* **Work to complete**:
**a.** Reword the event-camera excerpt from "Most significantly, event" up to and including "[7, 3, 16, 4] .", replacing "standard cameras" with "conventional cameras".
**b.** Does the event-camera excerpt agree with each statement below? Answer yes or no for each, quoting the words from the excerpt that decide it.
(i) The DAVIS sensor has a resolution of 240 × 180.
(ii) The work uses both the event stream and the frame-based intensity read-outs of the DAVIS.
(iii) Feature matching with the dictionary relies on a k-d tree that uses backtracking.

* **Selected excerpt**:
════════════════
Most significantly, event cameras do not output pixel intensities, but only a spike output with a precise timestamp, also termed an event, that signifies a sufficient change in log-intensity of the pixel. As a result, event cameras require lower transmission bandwidth and consume only a few hundred mW vs. a few W by standard cameras [21] . In summary, event-based cameras offer a fundamentally different perspective to visual imaging while having a strong emphasis on low-latency and low-power algorithms [7, 3, 16, 4] .
Despite the notable advantages of event cameras, there still remains a significant performance gap between event camera algorithms and frame-based counterparts for various vision problems. This is partly due to a requirement of totally new event-by-event processing paradigms. However, the burgeoning interest in event-based classification/detection is focused on closing the gap using deep spiking neural networks [17, 9] , something that again entails dependence on powerful hardware like its frame-based counterpart. On the other hand, a succession of frames captured at a constant rate (say 30 Hz), regardless of the scene dynamics and ego-motion, works well with controlled scene condition and camera motion. Frame-based computer vision algorithms have benefited immensely from sophisticated methodologies that reduce the computational burden by selecting and processing only informative regions/keypoints within an image [12, 5, 23, 29] . In addition, frame-based sensing has led to high hardware complexity, such as powerful GPU requirements for state-of-the-art object detection frameworks using deep neural networks [25, 26] .
In contrast to the above works, this paper introduces a simple, energy-efficient approach for object detection and categorization. Fig. 1 illustrates the local event-based feature extraction pipeline that is used for classification using a dictionary-based method. Accordingly, efficient feature matching with the dictionary is required, which is handled by a backtracking-free branch-and-bound k -d tree. This proposed system was ported to a field programmable gate array (FPGA) with certain critical design decisions, one of which demanded a virtual dimensionality reduction method based on the k -d tree, to accommodate very low-power computational needs. Fig. 1 : PCA-RECT representation (best viewed on monitor). Useful events are subsampled and filtered after applying nearest-neighbor temporal filtering and refractory filtering, termed as rectangular event context transform (RECT). The sparser RECT event representation is updated dynamically using a first in, first out (FIFO) buffer. Subsequent feature extraction is carried out by applying principal component analysis (PCA) to project RECT onto a lower-dimensional subspace to obtain the final PCA-RECT feature representation
Event Cameras
For real-time experiments, we use the commercial event camera, the Dynamic and Active-pixel Vision Sensor (DAVIS) [2] . It has 240 × 180 resolution, 130 dB dynamic range and 3 microsecond latency. The DAVIS can concurrently output a stream of events and frame-based intensity read-outs using the same pixel array. An event consists of a pixel location (x, y), a binary polarity value (p) for positive or negative change in log intensity and a timestamp in microseconds (t). In this work, polarity of the events are not considered, and only the event stream of the DAVIS is used.
════════════════
* **Source material**:
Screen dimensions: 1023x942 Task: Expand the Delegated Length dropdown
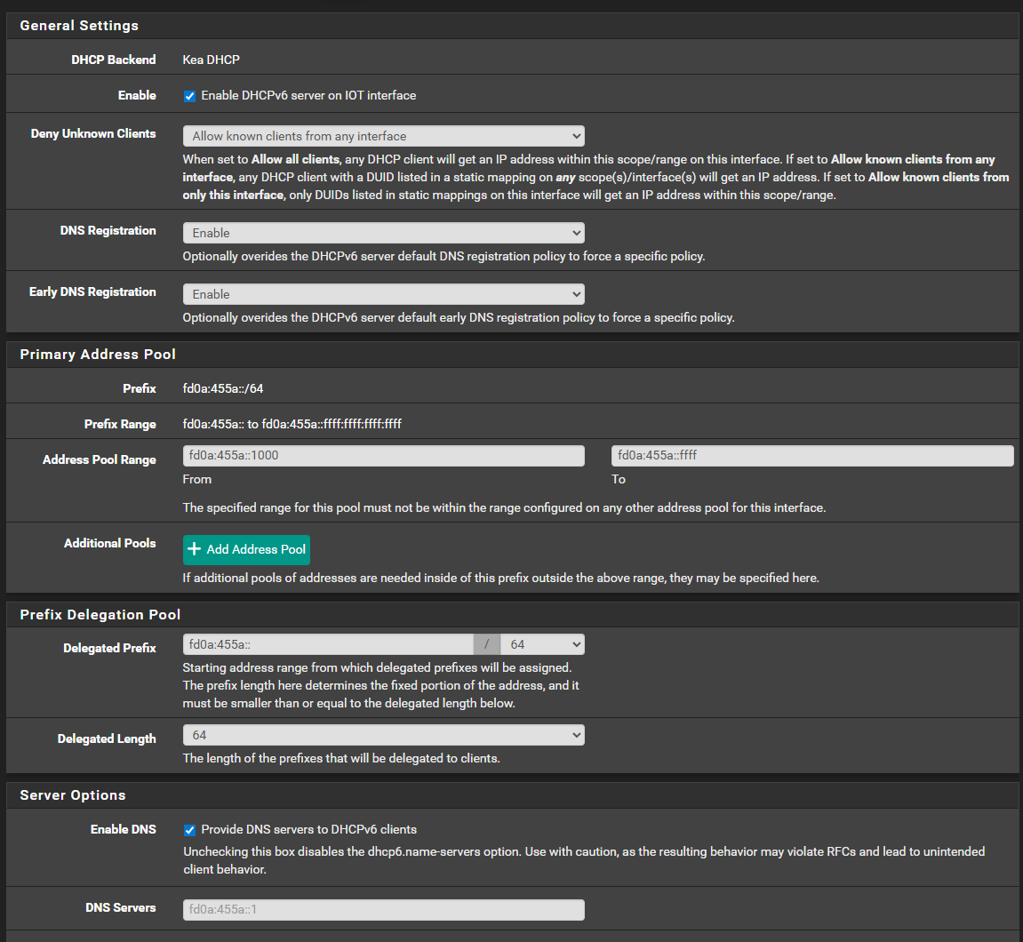pos(383,735)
════════════════
* **Per-task answers**:
**a.**
Most significantly, event cameras do not output pixel intensities, but only a spike output with a precise timestamp, also termed an event, that signifies a sufficient change in log-intensity of the pixel. As a result, event cameras require lower transmission bandwidth and consume only a few hundred mW vs. a few W by conventional cameras [21] . In summary, event-based cameras offer a fundamentally different perspective to visual imaging while having a strong emphasis on low-latency and low-power algorithms [7, 3, 16, 4] .

**b.**
(i) Yes: "It has 240 × 180 resolution, 130 dB dynamic range and 3 microsecond latency."
(ii) No: "only the event stream of the DAVIS is used."
(iii) No: "backtracking-free branch-and-bound k -d tree"